Autre fait marquant : la propreté. Auparavant les Parisiens pataugeaient dans la boue et l’excrément. Désormais, des égouts souterrains permettent d’évacuer les déchets, les abattoirs ont été expédiés aux portes de la ville : aux barrières de Miromesnil, de Montmartre ou de la Pitié-Salpêtrière. Le déménagement du cimetière des Innocents se poursuit et l’on enterre désormais au Père-Lachaise, dans les faubourgs.
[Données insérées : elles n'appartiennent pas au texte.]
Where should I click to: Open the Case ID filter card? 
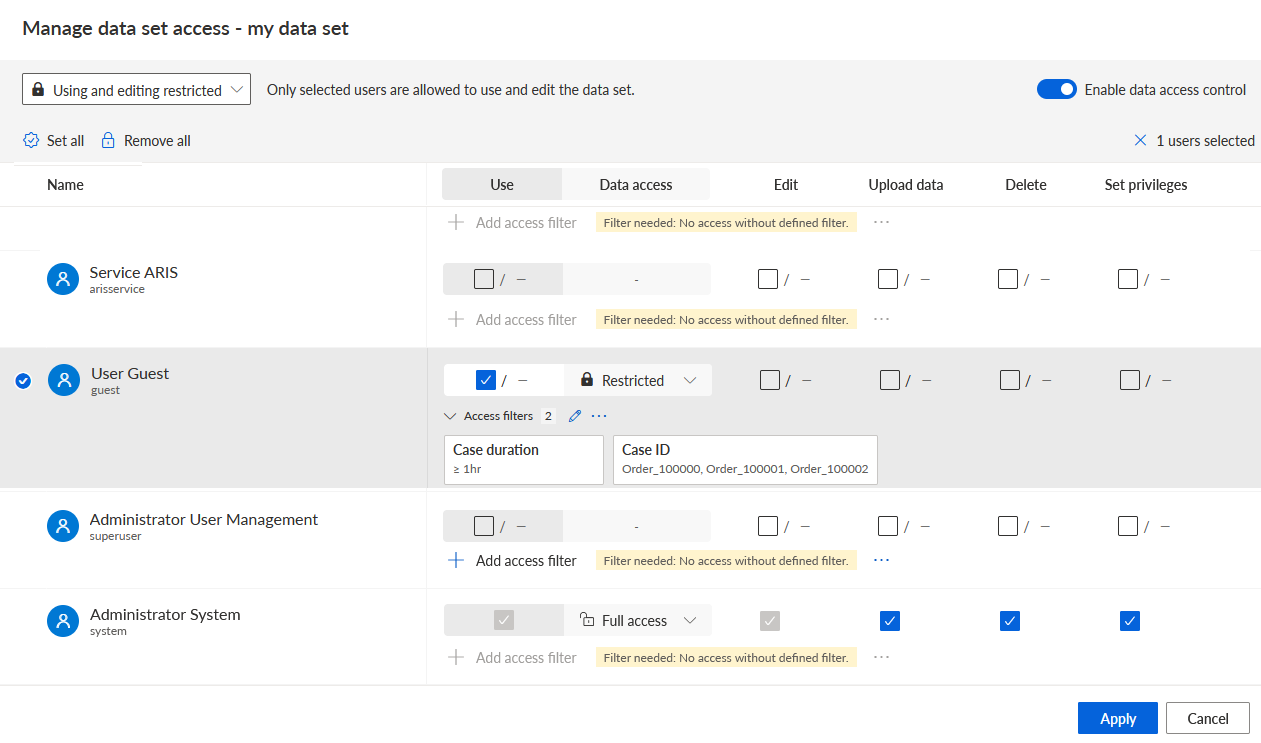pos(745,460)
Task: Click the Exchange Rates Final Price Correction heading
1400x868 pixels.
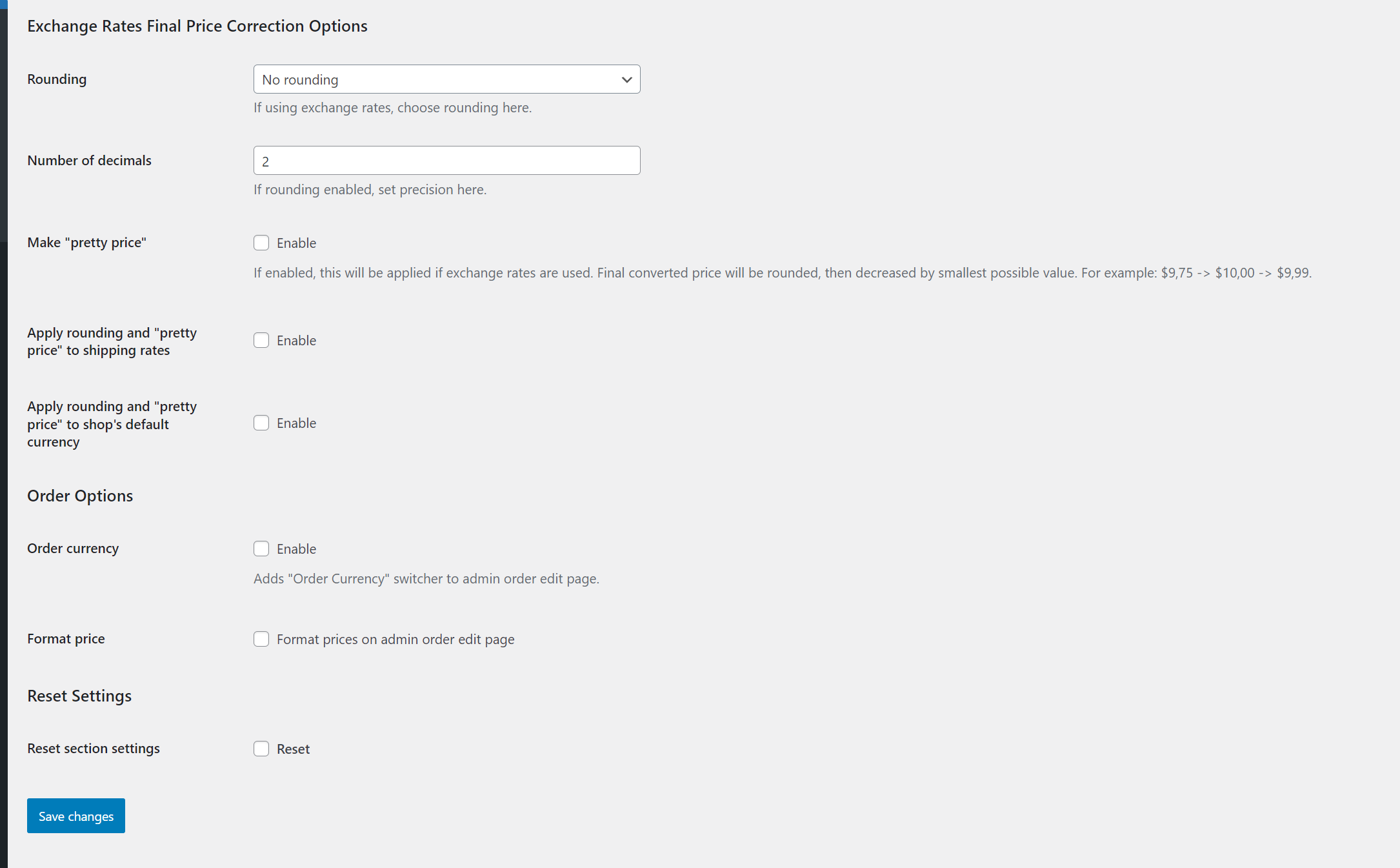Action: (197, 26)
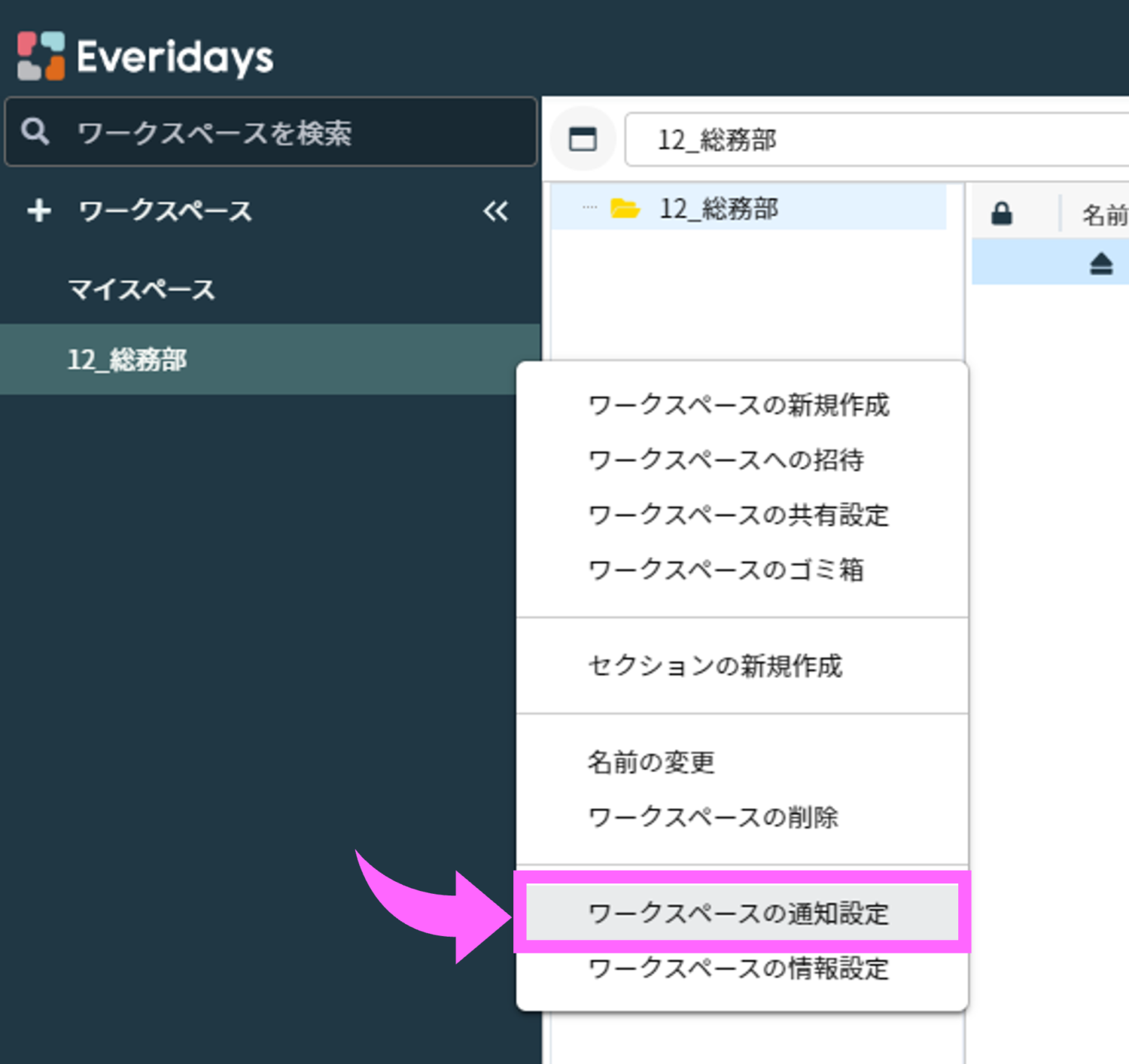Open ワークスペースの共有設定 from menu

[x=738, y=515]
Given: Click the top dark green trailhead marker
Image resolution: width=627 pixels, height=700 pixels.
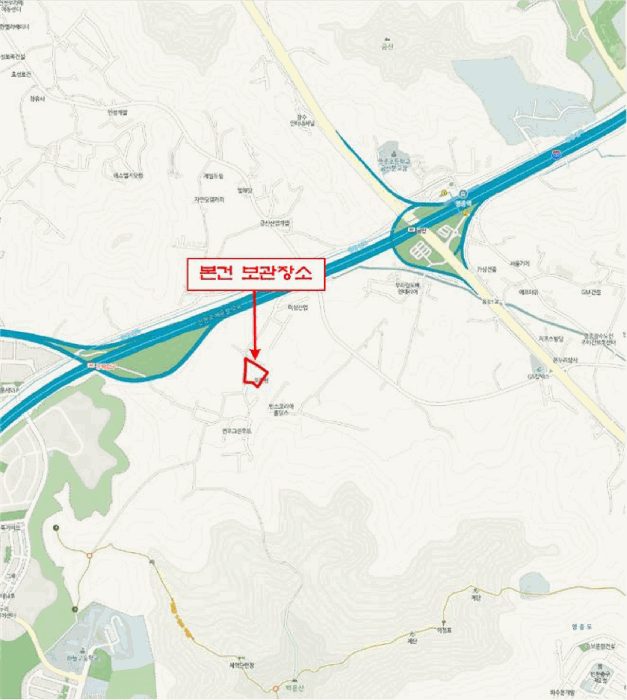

Quand au canal de l’Ourcq, une des grandes réalisations du règne, il permet d’alimenter en eau saine les fontaines bâties un peu partout.

Passons sur les autres réalisations mémorables (les arcs de triomphe, la rénovation du Luxembourg ou du Palais-Bourbon, les aménagements de la place de la Bastille avec cet étonnant éléphant de plâtre surmontant la fontaine, ou encore les travaux à l’église de la Madeleine, devenue temple à la gloire de nos soldats…) pour décrire la métamorphose de la place du Châtelet. Elle a été construite à l’emplacement du Grand Châtelet, l’ancienne et sinistre forteresse qui servit de prison et de morgue sous l’Ancien Régime. Désormais flanquée de bâtiments classiques, on y a érigé en son centre une fontaine surmontée d’une colonne. La statue dorée de la Victoire qui la surplombe tient une couronne dans chaque main, glorifiant nos succès militaires : Friedland, Ulm, Austerlitz, Rivoli, Lodi, Marengo. Espace, harmonie, perspectives… Tout réjouit le regard.

(1) Editions Parigramme, 224 pp., 45 €.